Il "padrone" è buono (forse contrariamente alla mentalità comune) ma trova subito la persona invidiosa che non accetta il suo modo di agire. E questo perché, molte volte, la giustizia viene presa come pretesto per coprire la propria invidia. L'esempio lo abbiamo in certi Magistrati "piccolini" che a volte sembra agiscano non per giustizia ma per invidia verso il potente. La giustizia deve essere rivolta al vero benessere.
Per questo sbagliano anche i sindacati quando fanno coincidere il benessere dell'uomo con il solo suo benessere fisico, dimenticando che il benessere dell'uomo comprende anche il benessere dell'anima. Bisogna pensare anche all'anima e non solo al corpo!
Benessere non è moltiplicare il tecnicismo. Certo, avere il frigorifero o la televisione che funzionano bene, tolgono tanti impicci, ma il benessere non è dato dal possedere le cose ma da come le si usano.
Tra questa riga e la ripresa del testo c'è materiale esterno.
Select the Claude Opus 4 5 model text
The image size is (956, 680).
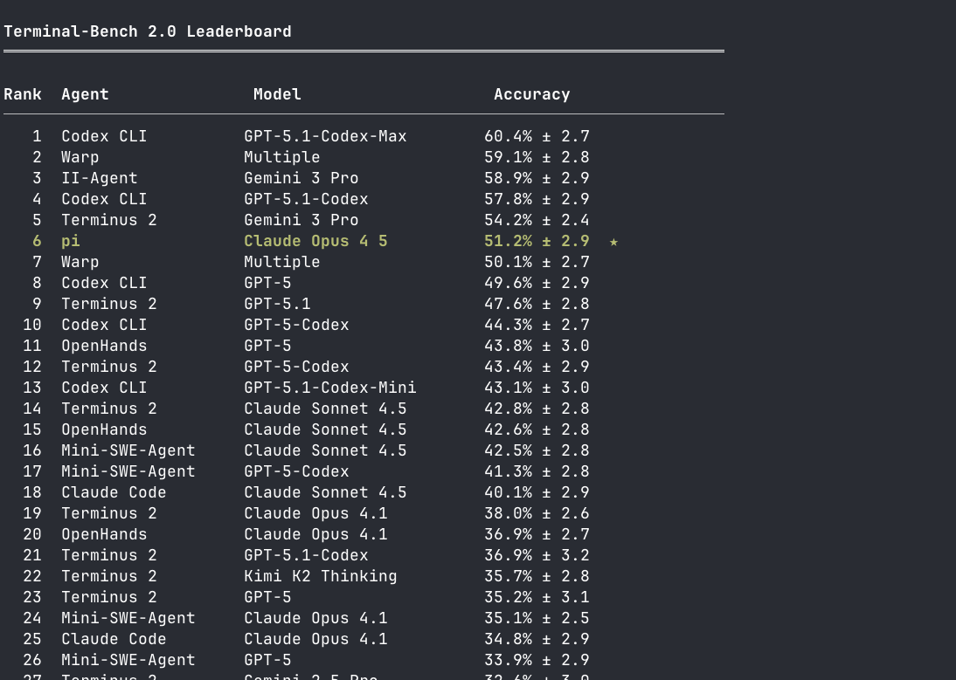pos(315,241)
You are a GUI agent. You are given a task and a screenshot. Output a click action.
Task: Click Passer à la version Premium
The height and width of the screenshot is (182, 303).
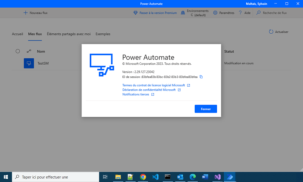tap(155, 13)
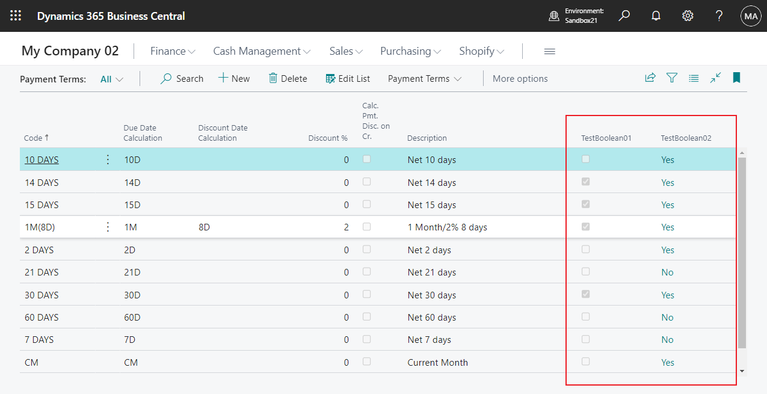Uncheck TestBoolean01 for 1M(8D) row
The image size is (767, 394).
(585, 227)
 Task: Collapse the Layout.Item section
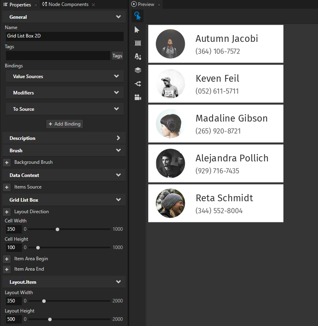tap(118, 282)
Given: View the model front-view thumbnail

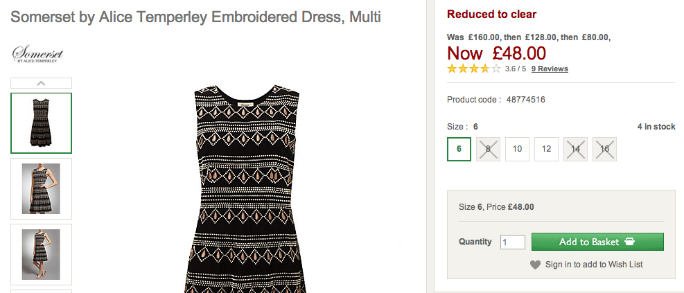Looking at the screenshot, I should click(41, 188).
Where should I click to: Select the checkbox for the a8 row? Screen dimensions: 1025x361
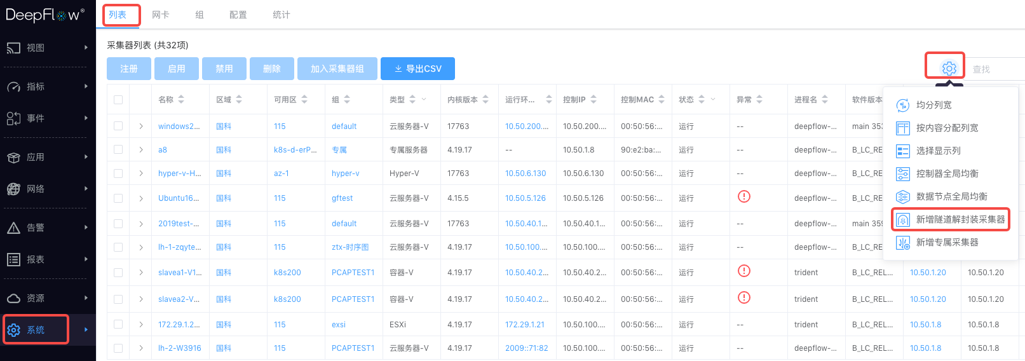pos(118,150)
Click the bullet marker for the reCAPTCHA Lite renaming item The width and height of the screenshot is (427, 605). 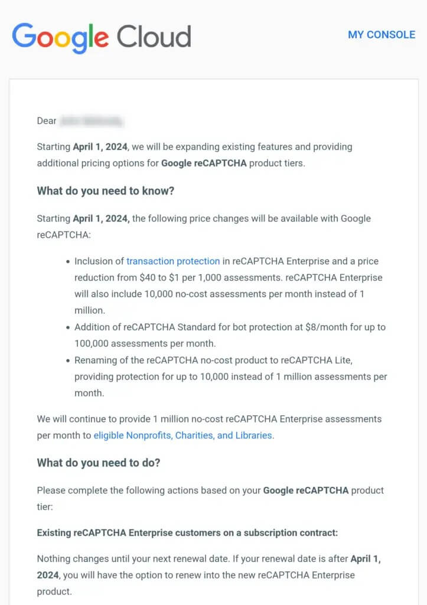click(69, 360)
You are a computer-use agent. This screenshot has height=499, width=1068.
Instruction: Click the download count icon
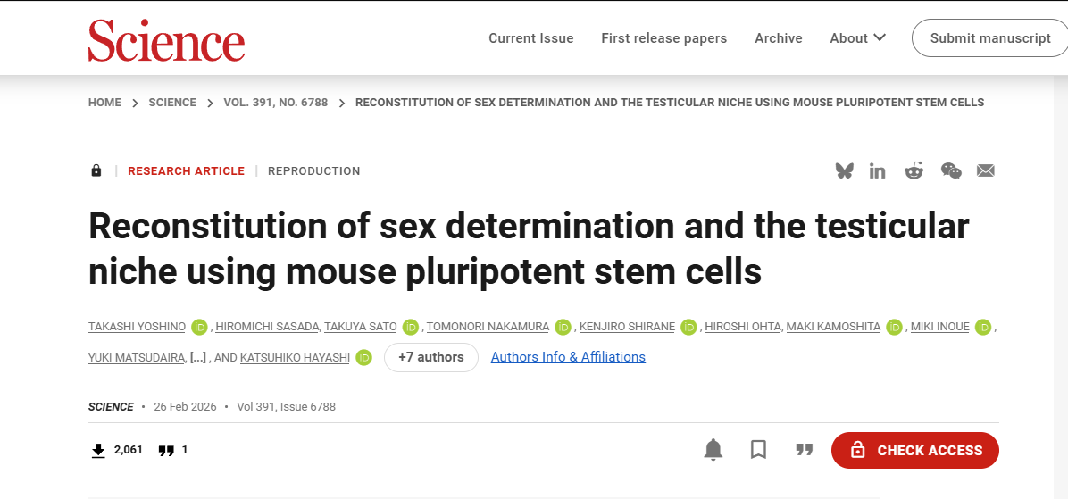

Il benessere non è dato dal televisore o dal frigorifero, ma da come li usi; non è dato dall'automobile ma da come la usi e, nell'usarla devi sempre tenere presente che c'è la giustizia, ma anche la misericordia. Quante volte, io, usando la macchina devo usare la misericordia con certi "cretinetti" incoscienti di 13 o 14 anni che vanno in motorino e che non pensano che è molto facile cadere, perché non sanno che frenando col freno davanti e non con quello di dietro, bloccano la ruota davanti ed ecco... pronta la scivolata. L'adulto che guida la macchina e si trova dietro di loro cosa deve fare? Ammazzarli? No!, deve usare misericordia e prevedere i loro errori. Altre volte si ha diritto di passare (sempre con la macchina) perché il semaforo è verde, ma c'è il ragazzo con il motorino che passa con il giallo e allora.... bisogna usare la misericordia e frenare. Dico la misericordia perché per la giustizia si ha diritto di passare e che l'altro si arrangi....
Bisogna usare la giustizia e la misericordia.
Noi cristiani dobbiamo usare questo doppio metro perché questa parabola ci dice di fare così!
Non bisogna guardare solo al rapporto economico ma anche al bisogno dell'altro.
Per esempio, le case di C.so Vercelli hanno affitti astronomici, anche se sono rimaste case vecchie di ringhiera alle quali è stata cambiata solo la facciata: è giusto questo? Se la gente che le abita guadagna 1.500.000 lire al mese come si può chiedere loro certi affitti? Ci si deve adeguare anche ai bisogni delle gente e non solo al "mercato".
Il Signore dice: "Se sei cristiano devi tener conto anche della persona e non solo del profitto".
Questa parabola è il metro per giudicare un vero cristiano: ci possono essere delle persone che vengono in Chiesa ma che non sono veri cristiani perché non applicano la misericordia.
Ricordiamoci e imitiamo questo "padrone" buono, il quale "tiene d'occhio" non solo il profitto personale, ma anche il bisogno degli altri.